◆ Activity ◆
Return the records in full, with every character preserved.

== Records to use

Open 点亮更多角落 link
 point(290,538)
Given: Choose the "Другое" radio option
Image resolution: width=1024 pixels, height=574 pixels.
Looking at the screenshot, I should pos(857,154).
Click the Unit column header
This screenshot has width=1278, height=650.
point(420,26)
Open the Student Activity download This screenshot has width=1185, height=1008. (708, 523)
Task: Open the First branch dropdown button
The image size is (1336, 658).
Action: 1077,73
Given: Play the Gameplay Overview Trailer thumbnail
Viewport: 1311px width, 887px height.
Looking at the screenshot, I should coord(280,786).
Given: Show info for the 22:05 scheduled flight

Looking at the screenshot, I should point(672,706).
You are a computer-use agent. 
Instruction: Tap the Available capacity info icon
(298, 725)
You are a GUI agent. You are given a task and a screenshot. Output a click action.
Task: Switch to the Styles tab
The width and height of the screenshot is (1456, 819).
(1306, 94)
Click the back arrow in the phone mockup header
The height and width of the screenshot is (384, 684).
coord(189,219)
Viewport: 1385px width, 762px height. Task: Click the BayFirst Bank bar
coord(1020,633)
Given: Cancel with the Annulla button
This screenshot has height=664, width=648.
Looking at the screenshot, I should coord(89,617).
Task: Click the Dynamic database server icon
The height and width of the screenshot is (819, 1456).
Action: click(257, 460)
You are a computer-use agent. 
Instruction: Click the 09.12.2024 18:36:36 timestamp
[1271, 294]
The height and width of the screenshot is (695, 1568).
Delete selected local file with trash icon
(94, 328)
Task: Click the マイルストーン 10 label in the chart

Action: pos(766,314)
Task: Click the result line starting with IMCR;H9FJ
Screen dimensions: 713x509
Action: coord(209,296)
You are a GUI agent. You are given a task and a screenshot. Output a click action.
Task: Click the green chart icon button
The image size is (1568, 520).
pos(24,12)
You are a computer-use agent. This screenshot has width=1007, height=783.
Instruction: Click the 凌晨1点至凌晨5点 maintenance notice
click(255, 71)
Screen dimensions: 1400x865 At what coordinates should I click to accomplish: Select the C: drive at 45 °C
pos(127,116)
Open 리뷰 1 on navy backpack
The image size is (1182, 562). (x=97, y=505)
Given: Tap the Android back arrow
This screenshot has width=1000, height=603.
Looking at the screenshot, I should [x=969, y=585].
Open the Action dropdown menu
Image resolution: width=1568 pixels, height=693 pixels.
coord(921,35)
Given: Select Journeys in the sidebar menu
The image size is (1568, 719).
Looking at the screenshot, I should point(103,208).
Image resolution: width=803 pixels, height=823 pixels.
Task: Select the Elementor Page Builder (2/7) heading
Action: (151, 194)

====

◆ The answer ◆
Open 点亮更多角落 link
 point(290,538)
Given: Choose the "Другое" radio option
Image resolution: width=1024 pixels, height=574 pixels.
Looking at the screenshot, I should pos(857,154).
Click the Unit column header
This screenshot has width=1278, height=650.
point(420,26)
Open the Student Activity download This screenshot has width=1185, height=1008. (708, 523)
Task: Open the First branch dropdown button
The image size is (1336, 658).
Action: 1077,73
Given: Play the Gameplay Overview Trailer thumbnail
Viewport: 1311px width, 887px height.
Looking at the screenshot, I should coord(280,786).
Given: Show info for the 22:05 scheduled flight

Looking at the screenshot, I should point(672,706).
You are a computer-use agent. 
Instruction: Tap the Available capacity info icon
(298, 725)
You are a GUI agent. You are given a task and a screenshot. Output a click action.
Task: Switch to the Styles tab
The width and height of the screenshot is (1456, 819).
(1306, 94)
Click the back arrow in the phone mockup header
The height and width of the screenshot is (384, 684).
coord(189,219)
Viewport: 1385px width, 762px height. Task: Click the BayFirst Bank bar
coord(1020,633)
Given: Cancel with the Annulla button
This screenshot has height=664, width=648.
Looking at the screenshot, I should coord(89,617).
Task: Click the Dynamic database server icon
The height and width of the screenshot is (819, 1456).
Action: click(257, 460)
You are a computer-use agent. 
Instruction: Click the 09.12.2024 18:36:36 timestamp
[1271, 294]
The height and width of the screenshot is (695, 1568).
Delete selected local file with trash icon
(94, 328)
Task: Click the マイルストーン 10 label in the chart

Action: pos(766,314)
Task: Click the result line starting with IMCR;H9FJ
Screen dimensions: 713x509
Action: coord(209,296)
You are a GUI agent. You are given a task and a screenshot. Output a click action.
Task: Click the green chart icon button
The image size is (1568, 520).
pos(24,12)
You are a computer-use agent. This screenshot has width=1007, height=783.
Instruction: Click the 凌晨1点至凌晨5点 maintenance notice
click(255, 71)
Screen dimensions: 1400x865 At what coordinates should I click to accomplish: Select the C: drive at 45 °C
pos(127,116)
Open 리뷰 1 on navy backpack
The image size is (1182, 562). (x=97, y=505)
Given: Tap the Android back arrow
This screenshot has width=1000, height=603.
Looking at the screenshot, I should [x=969, y=585].
Open the Action dropdown menu
Image resolution: width=1568 pixels, height=693 pixels.
coord(921,35)
Given: Select Journeys in the sidebar menu
The image size is (1568, 719).
Looking at the screenshot, I should point(103,208).
Image resolution: width=803 pixels, height=823 pixels.
Task: Select the Elementor Page Builder (2/7) heading
Action: (151, 194)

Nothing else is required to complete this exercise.